Extrait de référence:
▬▬▬▬▬▬

Ces récents jugements et condamnations sont également accompagnés d’un mouvement de fond inquiétant : des tentatives de condamnations judiciaires croissantes touchant d’autres personnes que les syndicalistes : manifestants et manifestantes, activistes et autres contestataires ou simples citoyens et citoyennes soucieux de faire entendre leur voix auprès des mandataires ou d’acteurs privés. L’un des exemples récents les plus emblématique est certainement celui des militants et militantes de Greenpeace. Le 29 avril dernier, une vingtaine de personnes de l’ONG avaient pénétré sur le site de Fluxys, un terminal gazier au port de Zeebrugge. Ils avaient occupé l’infrastructure quelques heures pour demander un plan de sortie européen du gaz dans les prochaines décennies. A cette occasion, ils et elles avaient déployé et accroché une banderole « Gas kills, Zeebrugge guilty » (le gaz tue, Zeebrugge coupable). Quatorze personnes seront arrêtées et poursuivies pour « intrusion illégale en bande dans une infrastructure critique ». À l’audience, quelques mois plus tard, le ministère public requiert six mois de prison ferme à l’encontre de tous les accusés. Finalement, le tribunal les reconnaitra coupables avec une peine assortie d’une suspension du prononcé de 5 ans. A la sortie de l’audience, Vanessa Van Donselaar, directrice des campagnes chez Greenpeace Belgique s’inquiète : « le fait que ces personnes aient été reconnues coupables exerce une pression sur le droit à la liberté d’expression et le droit de manifester. Ce verdict pourrait décourager les activistes, alors que les actions de désobéissance civile sont plus que nécessaires à l’heure actuelle, en pleine crise climatique et de la biodiversité ».[8]

Loi Van Quickenborn, une saga

En novembre 2022, l’après-match Belgique-Maroc est mouvementé dans le centre-ville de Bruxelles. Quelques dégradations et des affrontements avec la police ont lieu. Les réactions politiques sont virulentes. Le président du Mouvement Réformateur souhaite « des mesures qui visent à casser les casseurs ».[9] Plusieurs demandent une réforme sans délais du code pénal. Les lignes politiques traditionnelles se déplacent puisque les mandataires de droite seront rejoints par des personnalités de gauche, principalement les bourgmestres des trois principales villes francophones (Philippe Close pour Bruxelles, Paul Magnette pour Charleroi et Willy Demeyer pour Liège).

▬▬▬▬▬▬

Données fournies:

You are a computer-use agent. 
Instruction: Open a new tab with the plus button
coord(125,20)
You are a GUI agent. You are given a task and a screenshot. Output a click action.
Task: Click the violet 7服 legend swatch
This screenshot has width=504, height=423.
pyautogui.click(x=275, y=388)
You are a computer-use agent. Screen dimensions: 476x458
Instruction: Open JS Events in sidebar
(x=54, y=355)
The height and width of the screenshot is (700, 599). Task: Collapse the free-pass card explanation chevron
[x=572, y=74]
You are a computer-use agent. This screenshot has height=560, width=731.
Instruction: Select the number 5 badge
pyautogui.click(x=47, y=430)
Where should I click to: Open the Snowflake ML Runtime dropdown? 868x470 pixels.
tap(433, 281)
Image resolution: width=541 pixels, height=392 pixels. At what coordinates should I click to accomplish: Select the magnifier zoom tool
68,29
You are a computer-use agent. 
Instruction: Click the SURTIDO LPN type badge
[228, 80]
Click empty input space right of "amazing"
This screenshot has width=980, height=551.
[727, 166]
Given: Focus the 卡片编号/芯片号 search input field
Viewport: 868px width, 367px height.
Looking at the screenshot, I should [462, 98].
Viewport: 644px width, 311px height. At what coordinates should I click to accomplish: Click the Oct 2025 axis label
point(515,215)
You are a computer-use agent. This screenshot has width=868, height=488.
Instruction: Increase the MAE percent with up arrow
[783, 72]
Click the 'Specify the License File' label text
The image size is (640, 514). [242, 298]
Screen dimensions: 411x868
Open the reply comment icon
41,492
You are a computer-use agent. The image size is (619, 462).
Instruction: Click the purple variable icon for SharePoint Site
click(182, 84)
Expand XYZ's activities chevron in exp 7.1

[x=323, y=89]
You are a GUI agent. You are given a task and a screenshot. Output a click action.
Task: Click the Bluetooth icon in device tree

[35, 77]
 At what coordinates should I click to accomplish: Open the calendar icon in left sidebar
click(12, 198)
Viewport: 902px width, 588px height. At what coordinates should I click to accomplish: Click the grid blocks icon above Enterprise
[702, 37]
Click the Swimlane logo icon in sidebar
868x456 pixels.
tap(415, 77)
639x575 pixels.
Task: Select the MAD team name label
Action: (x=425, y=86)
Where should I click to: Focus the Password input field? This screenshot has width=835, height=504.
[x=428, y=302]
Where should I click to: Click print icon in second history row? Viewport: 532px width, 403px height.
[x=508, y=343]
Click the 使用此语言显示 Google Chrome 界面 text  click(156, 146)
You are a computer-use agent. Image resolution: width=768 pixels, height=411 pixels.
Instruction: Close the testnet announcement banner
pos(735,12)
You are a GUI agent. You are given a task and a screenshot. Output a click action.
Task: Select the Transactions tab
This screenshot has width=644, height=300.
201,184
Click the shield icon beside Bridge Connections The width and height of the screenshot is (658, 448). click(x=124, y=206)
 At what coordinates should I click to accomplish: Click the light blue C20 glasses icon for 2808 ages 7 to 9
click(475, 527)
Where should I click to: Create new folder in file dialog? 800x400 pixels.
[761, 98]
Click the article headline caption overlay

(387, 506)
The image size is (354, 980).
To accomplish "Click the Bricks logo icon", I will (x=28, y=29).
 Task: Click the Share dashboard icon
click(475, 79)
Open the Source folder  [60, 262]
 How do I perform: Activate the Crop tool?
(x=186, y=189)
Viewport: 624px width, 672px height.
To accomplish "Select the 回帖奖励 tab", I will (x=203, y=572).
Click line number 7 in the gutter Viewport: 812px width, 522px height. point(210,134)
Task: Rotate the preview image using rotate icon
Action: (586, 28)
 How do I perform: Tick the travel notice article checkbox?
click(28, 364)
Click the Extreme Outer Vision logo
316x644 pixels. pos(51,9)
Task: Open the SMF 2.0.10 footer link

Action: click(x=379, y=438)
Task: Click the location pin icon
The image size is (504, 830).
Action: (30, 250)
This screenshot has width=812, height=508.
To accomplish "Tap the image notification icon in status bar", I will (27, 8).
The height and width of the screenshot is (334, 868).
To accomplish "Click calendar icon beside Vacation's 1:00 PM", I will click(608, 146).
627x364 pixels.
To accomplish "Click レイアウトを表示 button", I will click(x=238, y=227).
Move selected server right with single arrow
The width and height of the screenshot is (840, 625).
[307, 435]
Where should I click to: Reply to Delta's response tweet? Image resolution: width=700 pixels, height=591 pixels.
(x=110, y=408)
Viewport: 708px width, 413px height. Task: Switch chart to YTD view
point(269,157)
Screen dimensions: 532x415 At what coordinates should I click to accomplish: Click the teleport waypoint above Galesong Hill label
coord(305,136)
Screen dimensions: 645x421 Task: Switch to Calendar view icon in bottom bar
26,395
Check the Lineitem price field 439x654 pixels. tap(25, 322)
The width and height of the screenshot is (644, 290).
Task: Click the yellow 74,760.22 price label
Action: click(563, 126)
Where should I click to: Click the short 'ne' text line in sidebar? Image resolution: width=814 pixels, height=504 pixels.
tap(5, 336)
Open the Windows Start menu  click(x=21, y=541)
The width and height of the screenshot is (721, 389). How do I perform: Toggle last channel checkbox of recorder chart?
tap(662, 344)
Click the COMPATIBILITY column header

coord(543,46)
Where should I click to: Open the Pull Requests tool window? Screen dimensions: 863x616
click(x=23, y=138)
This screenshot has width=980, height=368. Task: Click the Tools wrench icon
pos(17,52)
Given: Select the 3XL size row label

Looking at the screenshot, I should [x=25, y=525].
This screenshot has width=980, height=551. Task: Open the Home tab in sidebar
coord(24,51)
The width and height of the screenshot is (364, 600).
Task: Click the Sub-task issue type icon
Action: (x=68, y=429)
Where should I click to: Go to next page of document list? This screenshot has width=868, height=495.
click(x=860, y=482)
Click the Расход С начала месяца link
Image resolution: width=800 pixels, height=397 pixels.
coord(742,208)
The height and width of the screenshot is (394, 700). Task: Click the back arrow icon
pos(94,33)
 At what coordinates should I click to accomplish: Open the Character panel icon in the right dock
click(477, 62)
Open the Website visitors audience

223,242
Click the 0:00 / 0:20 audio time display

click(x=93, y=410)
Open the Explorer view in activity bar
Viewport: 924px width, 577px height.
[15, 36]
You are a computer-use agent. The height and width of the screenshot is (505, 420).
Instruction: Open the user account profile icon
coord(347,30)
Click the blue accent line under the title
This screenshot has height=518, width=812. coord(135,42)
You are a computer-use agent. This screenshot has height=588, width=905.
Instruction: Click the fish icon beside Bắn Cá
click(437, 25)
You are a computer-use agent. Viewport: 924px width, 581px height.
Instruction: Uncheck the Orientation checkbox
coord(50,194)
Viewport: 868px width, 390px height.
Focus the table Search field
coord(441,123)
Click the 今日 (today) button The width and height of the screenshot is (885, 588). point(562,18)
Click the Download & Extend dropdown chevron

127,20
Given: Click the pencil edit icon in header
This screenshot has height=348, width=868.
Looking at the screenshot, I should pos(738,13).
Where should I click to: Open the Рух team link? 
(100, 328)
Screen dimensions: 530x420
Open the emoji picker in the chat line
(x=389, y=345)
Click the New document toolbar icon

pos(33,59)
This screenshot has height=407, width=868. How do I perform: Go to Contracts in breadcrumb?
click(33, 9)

▬▬▬▬▬▬

Objectif fixé: Recopiez intégralement l'extrait de référence sur la pénalisation des militants et la loi Van Quickenborn, sans rien y modifier.

Solution proposée:
Ces récents jugements et condamnations sont également accompagnés d’un mouvement de fond inquiétant : des tentatives de condamnations judiciaires croissantes touchant d’autres personnes que les syndicalistes : manifestants et manifestantes, activistes et autres contestataires ou simples citoyens et citoyennes soucieux de faire entendre leur voix auprès des mandataires ou d’acteurs privés. L’un des exemples récents les plus emblématique est certainement celui des militants et militantes de Greenpeace. Le 29 avril dernier, une vingtaine de personnes de l’ONG avaient pénétré sur le site de Fluxys, un terminal gazier au port de Zeebrugge. Ils avaient occupé l’infrastructure quelques heures pour demander un plan de sortie européen du gaz dans les prochaines décennies. A cette occasion, ils et elles avaient déployé et accroché une banderole « Gas kills, Zeebrugge guilty » (le gaz tue, Zeebrugge coupable). Quatorze personnes seront arrêtées et poursuivies pour « intrusion illégale en bande dans une infrastructure critique ». À l’audience, quelques mois plus tard, le ministère public requiert six mois de prison ferme à l’encontre de tous les accusés. Finalement, le tribunal les reconnaitra coupables avec une peine assortie d’une suspension du prononcé de 5 ans. A la sortie de l’audience, Vanessa Van Donselaar, directrice des campagnes chez Greenpeace Belgique s’inquiète : « le fait que ces personnes aient été reconnues coupables exerce une pression sur le droit à la liberté d’expression et le droit de manifester. Ce verdict pourrait décourager les activistes, alors que les actions de désobéissance civile sont plus que nécessaires à l’heure actuelle, en pleine crise climatique et de la biodiversité ».[8]

Loi Van Quickenborn, une saga

En novembre 2022, l’après-match Belgique-Maroc est mouvementé dans le centre-ville de Bruxelles. Quelques dégradations et des affrontements avec la police ont lieu. Les réactions politiques sont virulentes. Le président du Mouvement Réformateur souhaite « des mesures qui visent à casser les casseurs ».[9] Plusieurs demandent une réforme sans délais du code pénal. Les lignes politiques traditionnelles se déplacent puisque les mandataires de droite seront rejoints par des personnalités de gauche, principalement les bourgmestres des trois principales villes francophones (Philippe Close pour Bruxelles, Paul Magnette pour Charleroi et Willy Demeyer pour Liège).